Starting point is 00:04:25 by guns. Anyway. And so the Russians see this and they're just giddy because getting a foreign leader, any sort of foreign policymaker to use Russian disinformation is always a win. But when the foreign policymaker is using the updated stuff and putting in their own words, that's kind of the gold standard for espionage, basically getting the other side to do things your way for you, but them thinking it's all their idea. So when this came out, I was kind of like, what the hell is going on? I mean, I know that Donald Trump has gutted the upper echelons of the the Defense Department and the CIA and the FBI, and he's appointed someone who's a Russian agent to basically be his premier intelligence filterer. But the idea that he would just be so out of it as to just wholesale garble down and then regurgitate back Russian propaganda had me really worried. And then on a week later, on Thursday, Donald Trump, when he was, when somebody asked him about what he said in this specifically, Zelensky being a dictator, he says, Did I do that? I don't think I said that.
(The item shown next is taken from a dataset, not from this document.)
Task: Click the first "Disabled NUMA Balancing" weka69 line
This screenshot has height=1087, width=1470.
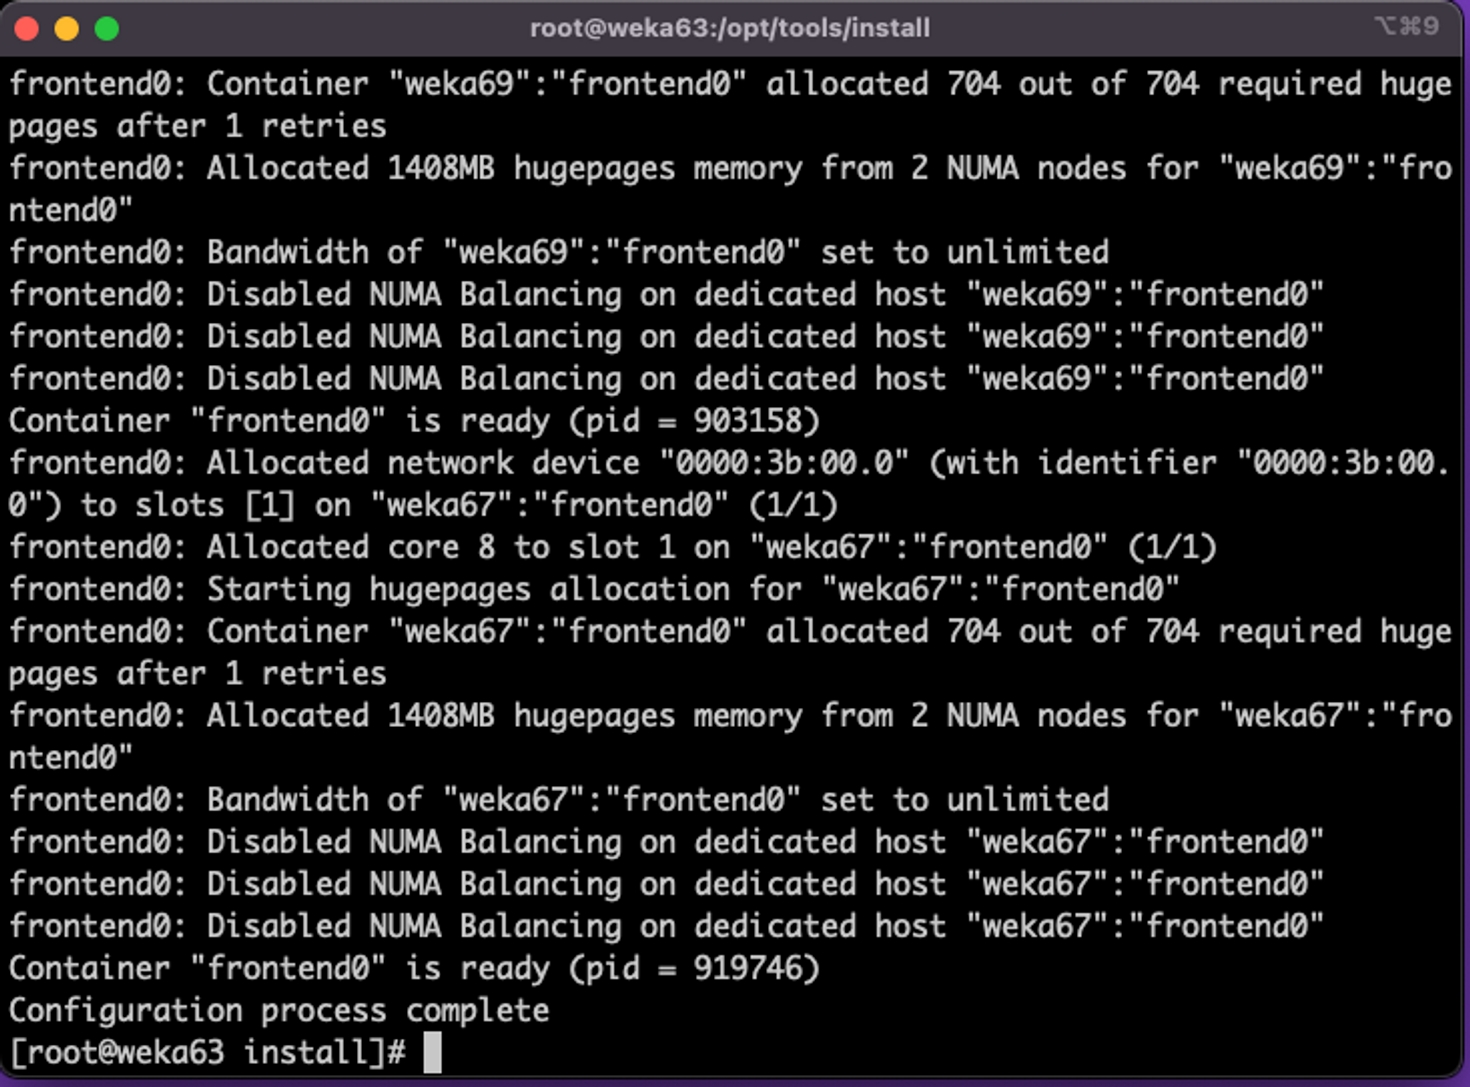Action: point(666,294)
Starting point is 00:05:27 He just kind of moves on. So the number one thing to remember about Trump, there's a track record means nothing. Consistency means nothing. Whatever comes out of his head or goes through his head, comes out his mouth. There is no consistency. He changes his mind all the time. I don't mean to say that this is a good thing,
Starting point is 00:05:47 but it means that no matter what you think about what Trump is or what he says, it'll change tomorrow. The Ukraine war to this point has been one of the most dynamic conflicts in history. I never expected the Ukrainians to do so well. I never expected the Russians to do so bad. I never expected the Europeans to get involved. I never expected the Americans to get involved. This war has been one surprise after another,
Starting point is 00:06:14 and that's before you consider that the technology of the conflict is evolving so quickly as we move from the industrial age into the digital age and the rise of drones and probably in the not too distant future AI systems. Courtesy of Donald Trump, the diplomatic side of the Ukraine war is now just as dynamic. And so everybody, no matter whose side you're on, buckle up. It's about to get a lot rockier and a lot weirder. Quick addendum. On the 28th of February, that's Friday, Zelensky, the president of Ukraine, was in the White
Starting point is 00:06:49 House to meet with Donald Trump. And it ended with Donald Trump basically condemning Ukraine and saying that Zelensky wasn't ready for peace and blah, blah, blah, whatever. What was more interesting to me is that these weren't behind the scenes negotiations, but instead were held in the White House live in front of the press corps. And Trump changed U.S. policy probably five times in the conversation. So I really don't think we're done with this at all. It's just simply how the United States makes policy these days. and your guess as to what is next out of the Trump White House is as good as mine, which of course is a problem for anyone on the other side of the Atlantic
Starting point is 00:07:28 who actually has to plan the future of their nations around what comes out of Washington.